To take a financial services practice to a new and higher level, the motivated financial advisor must run his or her practice like a business. In this session, Altius Learning will incorporate the best practices from many of the most successful advisors in the industry, drawing from Dave Mullen’s books, The Million-Dollar Financial Services Practice and The Million-Dollar Financial Advisor.
This two to three-hour training session for experienced advisors is designed to provide the specific tactics and processes that focus on the how-to, rather than the theory of effective practice management. A handout package will be provided, which contains all the tools required to implement the provided business-management strategies.
Also included in this session will be an implementation workshop, facilitated by an Altius Learning trainer and designed to develop a specific action plan that will help with the implementation of the training into the advisor’s practice.
Leverage is size. The leverage in this business is working with an increasing affluent client base. The challenge is as the affluence increases, so do the service requirements, which limits the number of “core affluent clients” a financial advisor can effectively work with. Based on our research and experience, that number is between 50 and 100.
Business planning. The most-successful advisors create a long-term vision for five years, and develop a business plan to implement that vision. Developing a business plan doesn’t need to be complicated, but needs to include the elements that turn the vision into a reality. The business plan needs to detail not only the numbers, but also the daily activities required to reach the goals. Additionally, the business plan should provide roles, responsibilities, and accountability for all team members.
Goals and results. Keeping score matters, and the tracking goals and results is the practice that the most-successful advisors follow. Determining what are meaningful, achievable, and challenging goals is an important process that all motivated advisors should follow. Just as important as setting the goals, are tracking the goals versus results.
Segmentation. The most-successful advisors understand that to service an increasing affluent client base, they must limit the total number of clients they work with to between 50 and 100 core affluent clients. It takes at least 10 hours a year to dedicate to each affluent client, which limits the total number of affluent clients one advisor can effectively work with.

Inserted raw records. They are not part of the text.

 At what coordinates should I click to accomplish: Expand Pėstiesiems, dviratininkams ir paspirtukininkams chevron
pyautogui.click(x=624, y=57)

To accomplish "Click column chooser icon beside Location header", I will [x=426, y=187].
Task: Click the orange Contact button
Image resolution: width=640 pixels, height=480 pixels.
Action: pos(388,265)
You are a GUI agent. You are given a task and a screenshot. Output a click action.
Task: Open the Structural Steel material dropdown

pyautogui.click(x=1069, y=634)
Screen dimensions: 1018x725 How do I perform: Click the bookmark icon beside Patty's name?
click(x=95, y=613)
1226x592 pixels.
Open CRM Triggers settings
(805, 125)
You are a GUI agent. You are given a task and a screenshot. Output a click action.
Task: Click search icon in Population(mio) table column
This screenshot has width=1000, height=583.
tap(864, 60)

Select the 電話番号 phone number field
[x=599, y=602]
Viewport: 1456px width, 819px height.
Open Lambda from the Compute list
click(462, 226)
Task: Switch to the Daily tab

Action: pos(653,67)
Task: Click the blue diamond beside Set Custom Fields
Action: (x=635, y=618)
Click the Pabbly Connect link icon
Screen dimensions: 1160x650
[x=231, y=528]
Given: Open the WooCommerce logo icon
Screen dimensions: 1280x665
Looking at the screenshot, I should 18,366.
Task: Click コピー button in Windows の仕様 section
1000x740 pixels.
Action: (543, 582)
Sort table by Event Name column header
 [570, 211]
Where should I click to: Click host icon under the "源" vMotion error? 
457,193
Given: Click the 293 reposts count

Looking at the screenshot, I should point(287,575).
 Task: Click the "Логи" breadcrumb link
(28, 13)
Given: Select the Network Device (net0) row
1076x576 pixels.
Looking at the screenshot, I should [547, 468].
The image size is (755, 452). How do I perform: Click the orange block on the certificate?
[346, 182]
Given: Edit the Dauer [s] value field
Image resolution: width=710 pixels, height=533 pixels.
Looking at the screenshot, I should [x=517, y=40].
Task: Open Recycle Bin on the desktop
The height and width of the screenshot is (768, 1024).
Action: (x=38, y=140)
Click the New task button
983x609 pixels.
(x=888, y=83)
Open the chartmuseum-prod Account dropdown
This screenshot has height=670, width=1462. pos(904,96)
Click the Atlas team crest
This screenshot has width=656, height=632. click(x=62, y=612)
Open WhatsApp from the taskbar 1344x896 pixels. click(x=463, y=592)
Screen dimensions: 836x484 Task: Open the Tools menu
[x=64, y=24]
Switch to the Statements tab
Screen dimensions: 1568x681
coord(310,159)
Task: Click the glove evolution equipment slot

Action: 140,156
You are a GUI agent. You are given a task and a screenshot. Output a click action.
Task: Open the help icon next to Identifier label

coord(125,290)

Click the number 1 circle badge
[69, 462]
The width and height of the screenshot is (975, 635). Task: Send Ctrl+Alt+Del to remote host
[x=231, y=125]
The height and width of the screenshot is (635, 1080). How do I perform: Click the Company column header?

Client service and developing loyal clients. To meet and exceed the service that an affluent client expects, the following practices need to be part of the service model: an exceptional new-client experience, proactive service contacts, deep client relationships, problem-resolution process, incoming call responses, and a proactive monthly advisor-contact process.
Team management. Developing a vision, compensation, communication, and accountability are essential to have a successful team. Delegation of tasks and defining the role of the client associate are other important ingredients in team management.
Retained earnings. The most-successful advisors are willing to invest in their own practices. It’s important to determine how much to budget for annual retained earnings, and what areas that budget should be allocated to.
Processed based practice. To build scale, capacity and efficiencies into a financial services practice it must be built on repeatable processes. Examples of processes that should be built into an advisors practice are outlined.
Time management. The right activities lead to the right results, and spending time on the right activities is the number one factor in defining the growth rate of an advisor’s practice. The most-successful advisors spend at least 50 percent of their time with affluent clients and prospects. This session provides the advisor with time-management techniques that will help ensure they are spending the majority of their time developing loyal clients and gaining new, affluent clients.